───── Provided information

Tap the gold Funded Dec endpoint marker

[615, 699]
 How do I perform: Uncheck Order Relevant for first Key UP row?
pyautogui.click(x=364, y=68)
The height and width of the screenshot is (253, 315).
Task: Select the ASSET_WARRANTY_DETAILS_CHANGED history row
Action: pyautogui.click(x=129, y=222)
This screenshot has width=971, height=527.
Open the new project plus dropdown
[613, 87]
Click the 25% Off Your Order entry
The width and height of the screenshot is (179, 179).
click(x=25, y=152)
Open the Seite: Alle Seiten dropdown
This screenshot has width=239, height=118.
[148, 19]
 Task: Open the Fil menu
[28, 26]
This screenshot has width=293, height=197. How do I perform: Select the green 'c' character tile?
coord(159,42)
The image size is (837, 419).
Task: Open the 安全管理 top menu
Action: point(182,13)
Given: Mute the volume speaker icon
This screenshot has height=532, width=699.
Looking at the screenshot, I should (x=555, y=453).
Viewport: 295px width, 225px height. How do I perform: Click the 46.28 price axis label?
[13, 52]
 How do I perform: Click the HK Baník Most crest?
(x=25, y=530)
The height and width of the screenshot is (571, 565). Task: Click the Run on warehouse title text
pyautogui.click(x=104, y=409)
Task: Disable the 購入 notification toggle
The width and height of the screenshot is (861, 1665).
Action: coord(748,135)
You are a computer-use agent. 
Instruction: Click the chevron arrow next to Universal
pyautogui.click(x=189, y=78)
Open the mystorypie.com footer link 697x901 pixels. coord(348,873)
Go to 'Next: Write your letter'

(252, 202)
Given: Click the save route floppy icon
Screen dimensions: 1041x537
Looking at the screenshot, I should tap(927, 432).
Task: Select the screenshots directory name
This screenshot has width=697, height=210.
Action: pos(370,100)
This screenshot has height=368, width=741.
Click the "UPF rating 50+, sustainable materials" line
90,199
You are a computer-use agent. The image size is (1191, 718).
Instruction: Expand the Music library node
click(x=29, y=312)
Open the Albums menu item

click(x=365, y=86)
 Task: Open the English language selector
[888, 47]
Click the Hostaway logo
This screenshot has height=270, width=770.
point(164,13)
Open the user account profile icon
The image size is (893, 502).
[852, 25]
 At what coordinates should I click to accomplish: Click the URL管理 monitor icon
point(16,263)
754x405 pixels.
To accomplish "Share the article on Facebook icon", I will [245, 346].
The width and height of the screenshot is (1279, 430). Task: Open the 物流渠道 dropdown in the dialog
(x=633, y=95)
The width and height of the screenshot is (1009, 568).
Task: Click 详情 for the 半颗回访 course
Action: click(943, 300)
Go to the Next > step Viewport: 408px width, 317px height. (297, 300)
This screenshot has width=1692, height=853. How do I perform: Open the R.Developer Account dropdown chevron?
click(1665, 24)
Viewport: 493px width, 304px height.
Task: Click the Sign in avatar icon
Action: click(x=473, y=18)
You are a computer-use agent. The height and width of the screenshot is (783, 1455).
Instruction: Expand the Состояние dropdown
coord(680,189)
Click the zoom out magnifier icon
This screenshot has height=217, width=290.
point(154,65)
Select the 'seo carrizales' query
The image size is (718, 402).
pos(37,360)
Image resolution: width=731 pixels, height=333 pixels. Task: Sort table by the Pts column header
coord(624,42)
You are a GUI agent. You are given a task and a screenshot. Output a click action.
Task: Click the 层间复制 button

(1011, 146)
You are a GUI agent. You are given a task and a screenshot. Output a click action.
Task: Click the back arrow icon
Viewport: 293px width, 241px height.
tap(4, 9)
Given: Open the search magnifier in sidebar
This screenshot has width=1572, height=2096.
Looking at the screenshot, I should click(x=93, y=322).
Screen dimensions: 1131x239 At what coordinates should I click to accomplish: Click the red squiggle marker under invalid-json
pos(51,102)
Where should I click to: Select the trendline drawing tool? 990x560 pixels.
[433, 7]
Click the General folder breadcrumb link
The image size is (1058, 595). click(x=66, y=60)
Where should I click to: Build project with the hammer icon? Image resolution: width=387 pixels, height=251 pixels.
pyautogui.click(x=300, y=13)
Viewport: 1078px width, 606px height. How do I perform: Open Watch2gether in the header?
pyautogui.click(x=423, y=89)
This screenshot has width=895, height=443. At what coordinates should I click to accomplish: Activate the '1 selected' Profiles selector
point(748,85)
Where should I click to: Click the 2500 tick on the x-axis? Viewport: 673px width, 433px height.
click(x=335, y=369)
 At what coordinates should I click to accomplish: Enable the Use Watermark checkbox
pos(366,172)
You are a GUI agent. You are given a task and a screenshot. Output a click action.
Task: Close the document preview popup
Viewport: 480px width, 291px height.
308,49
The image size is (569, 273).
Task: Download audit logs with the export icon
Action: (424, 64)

──────────

• What the task asks:
Each entry above should be restated exactly as supplied.

• Answer for this exercise:
Tap the gold Funded Dec endpoint marker

[615, 699]
 How do I perform: Uncheck Order Relevant for first Key UP row?
pyautogui.click(x=364, y=68)
The height and width of the screenshot is (253, 315).
Task: Select the ASSET_WARRANTY_DETAILS_CHANGED history row
Action: pyautogui.click(x=129, y=222)
This screenshot has width=971, height=527.
Open the new project plus dropdown
[613, 87]
Click the 25% Off Your Order entry
The width and height of the screenshot is (179, 179).
click(x=25, y=152)
Open the Seite: Alle Seiten dropdown
This screenshot has width=239, height=118.
[148, 19]
 Task: Open the Fil menu
[28, 26]
This screenshot has width=293, height=197. How do I perform: Select the green 'c' character tile?
coord(159,42)
The image size is (837, 419).
Task: Open the 安全管理 top menu
Action: point(182,13)
Given: Mute the volume speaker icon
This screenshot has height=532, width=699.
Looking at the screenshot, I should (x=555, y=453).
Viewport: 295px width, 225px height. How do I perform: Click the 46.28 price axis label?
[13, 52]
 How do I perform: Click the HK Baník Most crest?
(x=25, y=530)
The height and width of the screenshot is (571, 565). Task: Click the Run on warehouse title text
pyautogui.click(x=104, y=409)
Task: Disable the 購入 notification toggle
The width and height of the screenshot is (861, 1665).
Action: coord(748,135)
You are a computer-use agent. 
Instruction: Click the chevron arrow next to Universal
pyautogui.click(x=189, y=78)
Open the mystorypie.com footer link 697x901 pixels. coord(348,873)
Go to 'Next: Write your letter'

(252, 202)
Given: Click the save route floppy icon
Screen dimensions: 1041x537
Looking at the screenshot, I should tap(927, 432).
Task: Select the screenshots directory name
This screenshot has width=697, height=210.
Action: pos(370,100)
This screenshot has height=368, width=741.
Click the "UPF rating 50+, sustainable materials" line
90,199
You are a computer-use agent. The image size is (1191, 718).
Instruction: Expand the Music library node
click(x=29, y=312)
Open the Albums menu item

click(x=365, y=86)
 Task: Open the English language selector
[888, 47]
Click the Hostaway logo
This screenshot has height=270, width=770.
point(164,13)
Open the user account profile icon
The image size is (893, 502).
[852, 25]
 At what coordinates should I click to accomplish: Click the URL管理 monitor icon
point(16,263)
754x405 pixels.
To accomplish "Share the article on Facebook icon", I will [245, 346].
The width and height of the screenshot is (1279, 430). Task: Open the 物流渠道 dropdown in the dialog
(x=633, y=95)
The width and height of the screenshot is (1009, 568).
Task: Click 详情 for the 半颗回访 course
Action: click(943, 300)
Go to the Next > step Viewport: 408px width, 317px height. (297, 300)
This screenshot has width=1692, height=853. How do I perform: Open the R.Developer Account dropdown chevron?
click(1665, 24)
Viewport: 493px width, 304px height.
Task: Click the Sign in avatar icon
Action: click(x=473, y=18)
You are a computer-use agent. The height and width of the screenshot is (783, 1455).
Instruction: Expand the Состояние dropdown
coord(680,189)
Click the zoom out magnifier icon
This screenshot has height=217, width=290.
point(154,65)
Select the 'seo carrizales' query
The image size is (718, 402).
pos(37,360)
Image resolution: width=731 pixels, height=333 pixels. Task: Sort table by the Pts column header
coord(624,42)
You are a GUI agent. You are given a task and a screenshot. Output a click action.
Task: Click the 层间复制 button

(1011, 146)
You are a GUI agent. You are given a task and a screenshot. Output a click action.
Task: Click the back arrow icon
Viewport: 293px width, 241px height.
tap(4, 9)
Given: Open the search magnifier in sidebar
This screenshot has width=1572, height=2096.
Looking at the screenshot, I should click(x=93, y=322).
Screen dimensions: 1131x239 At what coordinates should I click to accomplish: Click the red squiggle marker under invalid-json
pos(51,102)
Where should I click to: Select the trendline drawing tool? 990x560 pixels.
[433, 7]
Click the General folder breadcrumb link
The image size is (1058, 595). click(x=66, y=60)
Where should I click to: Build project with the hammer icon? Image resolution: width=387 pixels, height=251 pixels.
pyautogui.click(x=300, y=13)
Viewport: 1078px width, 606px height. How do I perform: Open Watch2gether in the header?
pyautogui.click(x=423, y=89)
This screenshot has width=895, height=443. At what coordinates should I click to accomplish: Activate the '1 selected' Profiles selector
point(748,85)
Where should I click to: Click the 2500 tick on the x-axis? Viewport: 673px width, 433px height.
click(x=335, y=369)
 At what coordinates should I click to accomplish: Enable the Use Watermark checkbox
pos(366,172)
You are a GUI agent. You are given a task and a screenshot. Output a click action.
Task: Close the document preview popup
Viewport: 480px width, 291px height.
308,49
The image size is (569, 273).
Task: Download audit logs with the export icon
Action: (424, 64)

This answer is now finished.